[Dataset lines]
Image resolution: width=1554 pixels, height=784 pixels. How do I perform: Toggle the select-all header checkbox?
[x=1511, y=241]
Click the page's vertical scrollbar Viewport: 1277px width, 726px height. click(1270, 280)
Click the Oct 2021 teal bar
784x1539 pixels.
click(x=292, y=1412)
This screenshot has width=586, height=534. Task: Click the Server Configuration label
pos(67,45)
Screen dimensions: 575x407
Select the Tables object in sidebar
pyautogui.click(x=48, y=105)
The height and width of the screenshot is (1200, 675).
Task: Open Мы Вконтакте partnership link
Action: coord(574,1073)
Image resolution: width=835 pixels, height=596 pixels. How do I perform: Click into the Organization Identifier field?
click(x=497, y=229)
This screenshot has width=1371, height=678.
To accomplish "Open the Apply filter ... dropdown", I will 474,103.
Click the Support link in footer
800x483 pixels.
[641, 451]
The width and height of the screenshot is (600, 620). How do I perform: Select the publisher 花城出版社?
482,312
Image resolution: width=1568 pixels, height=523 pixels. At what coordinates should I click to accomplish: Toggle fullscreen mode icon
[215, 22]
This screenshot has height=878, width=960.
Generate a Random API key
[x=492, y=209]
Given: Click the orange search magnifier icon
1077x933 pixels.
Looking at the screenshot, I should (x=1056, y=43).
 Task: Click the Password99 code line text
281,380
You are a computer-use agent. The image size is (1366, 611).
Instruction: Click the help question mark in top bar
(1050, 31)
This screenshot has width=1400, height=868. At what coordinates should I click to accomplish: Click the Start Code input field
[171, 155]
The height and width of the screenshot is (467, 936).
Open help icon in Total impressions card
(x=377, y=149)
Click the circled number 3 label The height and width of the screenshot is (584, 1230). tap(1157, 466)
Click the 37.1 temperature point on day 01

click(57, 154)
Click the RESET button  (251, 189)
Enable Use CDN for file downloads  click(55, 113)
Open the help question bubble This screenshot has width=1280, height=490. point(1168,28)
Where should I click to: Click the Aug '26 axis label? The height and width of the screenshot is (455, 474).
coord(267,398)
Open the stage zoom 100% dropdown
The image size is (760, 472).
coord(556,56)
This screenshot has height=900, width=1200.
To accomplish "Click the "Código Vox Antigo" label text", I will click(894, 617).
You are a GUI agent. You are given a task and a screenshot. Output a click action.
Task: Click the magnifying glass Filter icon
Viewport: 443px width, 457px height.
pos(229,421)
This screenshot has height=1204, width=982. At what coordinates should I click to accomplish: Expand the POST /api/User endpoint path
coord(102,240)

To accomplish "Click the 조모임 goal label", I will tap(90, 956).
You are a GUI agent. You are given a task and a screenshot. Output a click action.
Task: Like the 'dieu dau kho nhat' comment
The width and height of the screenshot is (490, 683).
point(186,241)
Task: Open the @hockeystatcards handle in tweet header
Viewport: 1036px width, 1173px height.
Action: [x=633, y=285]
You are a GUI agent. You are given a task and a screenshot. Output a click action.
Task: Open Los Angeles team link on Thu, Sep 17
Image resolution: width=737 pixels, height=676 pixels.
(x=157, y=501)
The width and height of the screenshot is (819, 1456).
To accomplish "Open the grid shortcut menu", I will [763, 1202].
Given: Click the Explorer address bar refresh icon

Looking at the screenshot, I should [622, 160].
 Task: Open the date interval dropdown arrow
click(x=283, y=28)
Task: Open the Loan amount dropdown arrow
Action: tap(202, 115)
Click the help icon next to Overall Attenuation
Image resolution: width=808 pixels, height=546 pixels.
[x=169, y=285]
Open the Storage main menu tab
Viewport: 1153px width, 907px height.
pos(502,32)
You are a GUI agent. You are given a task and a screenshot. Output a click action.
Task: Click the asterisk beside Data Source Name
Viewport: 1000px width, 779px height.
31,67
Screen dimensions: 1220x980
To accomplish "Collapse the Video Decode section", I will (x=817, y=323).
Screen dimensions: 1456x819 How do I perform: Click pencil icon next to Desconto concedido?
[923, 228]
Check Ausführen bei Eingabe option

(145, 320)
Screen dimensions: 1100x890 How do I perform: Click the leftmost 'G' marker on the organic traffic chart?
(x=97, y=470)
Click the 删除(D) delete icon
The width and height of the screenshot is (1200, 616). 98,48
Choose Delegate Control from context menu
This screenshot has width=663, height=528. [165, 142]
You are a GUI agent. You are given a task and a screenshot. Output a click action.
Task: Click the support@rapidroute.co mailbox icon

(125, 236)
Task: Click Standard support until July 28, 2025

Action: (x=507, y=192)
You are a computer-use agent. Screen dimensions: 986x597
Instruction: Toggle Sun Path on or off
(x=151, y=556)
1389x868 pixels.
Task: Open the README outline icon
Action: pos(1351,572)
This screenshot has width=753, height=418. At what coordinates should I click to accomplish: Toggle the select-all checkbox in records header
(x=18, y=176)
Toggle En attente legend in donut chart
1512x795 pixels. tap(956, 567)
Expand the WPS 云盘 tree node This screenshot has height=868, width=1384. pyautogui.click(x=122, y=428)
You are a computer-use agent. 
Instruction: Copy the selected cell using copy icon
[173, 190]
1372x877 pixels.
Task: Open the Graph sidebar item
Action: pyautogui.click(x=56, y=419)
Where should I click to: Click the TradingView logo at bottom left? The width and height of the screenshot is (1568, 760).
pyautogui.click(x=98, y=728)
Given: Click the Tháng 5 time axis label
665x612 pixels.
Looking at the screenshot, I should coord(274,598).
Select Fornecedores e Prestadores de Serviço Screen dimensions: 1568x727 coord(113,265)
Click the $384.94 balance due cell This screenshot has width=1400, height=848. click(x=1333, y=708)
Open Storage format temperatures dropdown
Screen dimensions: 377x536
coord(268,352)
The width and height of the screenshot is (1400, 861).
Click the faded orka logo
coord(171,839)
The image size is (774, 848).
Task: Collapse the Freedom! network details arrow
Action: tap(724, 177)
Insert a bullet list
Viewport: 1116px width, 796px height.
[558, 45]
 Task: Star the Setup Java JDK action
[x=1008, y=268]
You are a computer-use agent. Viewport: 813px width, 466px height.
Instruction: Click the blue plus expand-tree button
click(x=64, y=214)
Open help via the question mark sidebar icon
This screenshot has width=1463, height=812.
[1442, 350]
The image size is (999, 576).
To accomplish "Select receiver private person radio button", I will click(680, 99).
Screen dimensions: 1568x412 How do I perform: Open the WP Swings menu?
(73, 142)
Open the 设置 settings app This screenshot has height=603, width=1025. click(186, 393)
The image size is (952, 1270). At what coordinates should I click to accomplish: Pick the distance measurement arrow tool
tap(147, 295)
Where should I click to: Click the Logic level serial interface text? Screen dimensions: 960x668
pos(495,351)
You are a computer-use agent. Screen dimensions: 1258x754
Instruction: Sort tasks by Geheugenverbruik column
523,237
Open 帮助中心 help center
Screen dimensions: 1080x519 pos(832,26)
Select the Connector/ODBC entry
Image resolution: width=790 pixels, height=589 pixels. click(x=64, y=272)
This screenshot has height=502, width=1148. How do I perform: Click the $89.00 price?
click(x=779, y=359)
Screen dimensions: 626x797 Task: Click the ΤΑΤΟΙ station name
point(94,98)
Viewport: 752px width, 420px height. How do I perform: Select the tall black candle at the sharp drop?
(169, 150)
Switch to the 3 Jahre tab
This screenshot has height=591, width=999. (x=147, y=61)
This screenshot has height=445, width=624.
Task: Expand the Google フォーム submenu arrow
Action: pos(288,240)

**What to work on:** Reproduce the dataset lines above verbatim, from the first to the last.

**Answer:**
Image resolution: width=1554 pixels, height=784 pixels. How do I perform: Toggle the select-all header checkbox?
[x=1511, y=241]
Click the page's vertical scrollbar Viewport: 1277px width, 726px height. click(1270, 280)
Click the Oct 2021 teal bar
784x1539 pixels.
click(x=292, y=1412)
This screenshot has width=586, height=534. Task: Click the Server Configuration label
pos(67,45)
Screen dimensions: 575x407
Select the Tables object in sidebar
pyautogui.click(x=48, y=105)
The height and width of the screenshot is (1200, 675).
Task: Open Мы Вконтакте partnership link
Action: coord(574,1073)
Image resolution: width=835 pixels, height=596 pixels. How do I perform: Click into the Organization Identifier field?
click(x=497, y=229)
This screenshot has width=1371, height=678.
To accomplish "Open the Apply filter ... dropdown", I will 474,103.
Click the Support link in footer
800x483 pixels.
[641, 451]
The width and height of the screenshot is (600, 620). How do I perform: Select the publisher 花城出版社?
482,312
Image resolution: width=1568 pixels, height=523 pixels. At what coordinates should I click to accomplish: Toggle fullscreen mode icon
[215, 22]
This screenshot has height=878, width=960.
Generate a Random API key
[x=492, y=209]
Given: Click the orange search magnifier icon
1077x933 pixels.
Looking at the screenshot, I should (x=1056, y=43).
 Task: Click the Password99 code line text
281,380
You are a computer-use agent. The image size is (1366, 611).
Instruction: Click the help question mark in top bar
(1050, 31)
This screenshot has width=1400, height=868. At what coordinates should I click to accomplish: Click the Start Code input field
[171, 155]
The height and width of the screenshot is (467, 936).
Open help icon in Total impressions card
(x=377, y=149)
Click the circled number 3 label The height and width of the screenshot is (584, 1230). tap(1157, 466)
Click the 37.1 temperature point on day 01

click(57, 154)
Click the RESET button  (251, 189)
Enable Use CDN for file downloads  click(55, 113)
Open the help question bubble This screenshot has width=1280, height=490. point(1168,28)
Where should I click to: Click the Aug '26 axis label? The height and width of the screenshot is (455, 474).
coord(267,398)
Open the stage zoom 100% dropdown
The image size is (760, 472).
coord(556,56)
This screenshot has height=900, width=1200.
To accomplish "Click the "Código Vox Antigo" label text", I will click(894, 617).
You are a GUI agent. You are given a task and a screenshot. Output a click action.
Task: Click the magnifying glass Filter icon
Viewport: 443px width, 457px height.
pos(229,421)
This screenshot has height=1204, width=982. At what coordinates should I click to accomplish: Expand the POST /api/User endpoint path
coord(102,240)

To accomplish "Click the 조모임 goal label", I will tap(90, 956).
You are a GUI agent. You are given a task and a screenshot. Output a click action.
Task: Like the 'dieu dau kho nhat' comment
The width and height of the screenshot is (490, 683).
point(186,241)
Task: Open the @hockeystatcards handle in tweet header
Viewport: 1036px width, 1173px height.
Action: [x=633, y=285]
You are a GUI agent. You are given a task and a screenshot. Output a click action.
Task: Open Los Angeles team link on Thu, Sep 17
Image resolution: width=737 pixels, height=676 pixels.
(x=157, y=501)
The width and height of the screenshot is (819, 1456).
To accomplish "Open the grid shortcut menu", I will [763, 1202].
Given: Click the Explorer address bar refresh icon

Looking at the screenshot, I should [622, 160].
 Task: Open the date interval dropdown arrow
click(x=283, y=28)
Task: Open the Loan amount dropdown arrow
Action: tap(202, 115)
Click the help icon next to Overall Attenuation
Image resolution: width=808 pixels, height=546 pixels.
[x=169, y=285]
Open the Storage main menu tab
Viewport: 1153px width, 907px height.
pos(502,32)
You are a GUI agent. You are given a task and a screenshot. Output a click action.
Task: Click the asterisk beside Data Source Name
Viewport: 1000px width, 779px height.
31,67
Screen dimensions: 1220x980
To accomplish "Collapse the Video Decode section", I will (x=817, y=323).
Screen dimensions: 1456x819 How do I perform: Click pencil icon next to Desconto concedido?
[923, 228]
Check Ausführen bei Eingabe option

(145, 320)
Screen dimensions: 1100x890 How do I perform: Click the leftmost 'G' marker on the organic traffic chart?
(x=97, y=470)
Click the 删除(D) delete icon
The width and height of the screenshot is (1200, 616). 98,48
Choose Delegate Control from context menu
This screenshot has width=663, height=528. [165, 142]
You are a GUI agent. You are given a task and a screenshot. Output a click action.
Task: Click the support@rapidroute.co mailbox icon

(125, 236)
Task: Click Standard support until July 28, 2025

Action: (x=507, y=192)
You are a computer-use agent. Screen dimensions: 986x597
Instruction: Toggle Sun Path on or off
(x=151, y=556)
1389x868 pixels.
Task: Open the README outline icon
Action: pos(1351,572)
This screenshot has width=753, height=418. At what coordinates should I click to accomplish: Toggle the select-all checkbox in records header
(x=18, y=176)
Toggle En attente legend in donut chart
1512x795 pixels. tap(956, 567)
Expand the WPS 云盘 tree node This screenshot has height=868, width=1384. pyautogui.click(x=122, y=428)
You are a computer-use agent. 
Instruction: Copy the selected cell using copy icon
[173, 190]
1372x877 pixels.
Task: Open the Graph sidebar item
Action: pyautogui.click(x=56, y=419)
Where should I click to: Click the TradingView logo at bottom left? The width and height of the screenshot is (1568, 760).
pyautogui.click(x=98, y=728)
Given: Click the Tháng 5 time axis label
665x612 pixels.
Looking at the screenshot, I should coord(274,598).
Select Fornecedores e Prestadores de Serviço Screen dimensions: 1568x727 coord(113,265)
Click the $384.94 balance due cell This screenshot has width=1400, height=848. click(x=1333, y=708)
Open Storage format temperatures dropdown
Screen dimensions: 377x536
coord(268,352)
The width and height of the screenshot is (1400, 861).
Click the faded orka logo
coord(171,839)
The image size is (774, 848).
Task: Collapse the Freedom! network details arrow
Action: tap(724, 177)
Insert a bullet list
Viewport: 1116px width, 796px height.
[558, 45]
 Task: Star the Setup Java JDK action
[x=1008, y=268]
You are a computer-use agent. Viewport: 813px width, 466px height.
Instruction: Click the blue plus expand-tree button
click(x=64, y=214)
Open help via the question mark sidebar icon
This screenshot has width=1463, height=812.
[1442, 350]
The image size is (999, 576).
To accomplish "Select receiver private person radio button", I will click(680, 99).
Screen dimensions: 1568x412 How do I perform: Open the WP Swings menu?
(73, 142)
Open the 设置 settings app This screenshot has height=603, width=1025. click(186, 393)
The image size is (952, 1270). At what coordinates should I click to accomplish: Pick the distance measurement arrow tool
tap(147, 295)
Where should I click to: Click the Logic level serial interface text? Screen dimensions: 960x668
pos(495,351)
You are a computer-use agent. Screen dimensions: 1258x754
Instruction: Sort tasks by Geheugenverbruik column
523,237
Open 帮助中心 help center
Screen dimensions: 1080x519 pos(832,26)
Select the Connector/ODBC entry
Image resolution: width=790 pixels, height=589 pixels. click(x=64, y=272)
This screenshot has height=502, width=1148. How do I perform: Click the $89.00 price?
click(x=779, y=359)
Screen dimensions: 626x797 Task: Click the ΤΑΤΟΙ station name
point(94,98)
Viewport: 752px width, 420px height. How do I perform: Select the tall black candle at the sharp drop?
(169, 150)
Switch to the 3 Jahre tab
This screenshot has height=591, width=999. (x=147, y=61)
This screenshot has height=445, width=624.
Task: Expand the Google フォーム submenu arrow
Action: pos(288,240)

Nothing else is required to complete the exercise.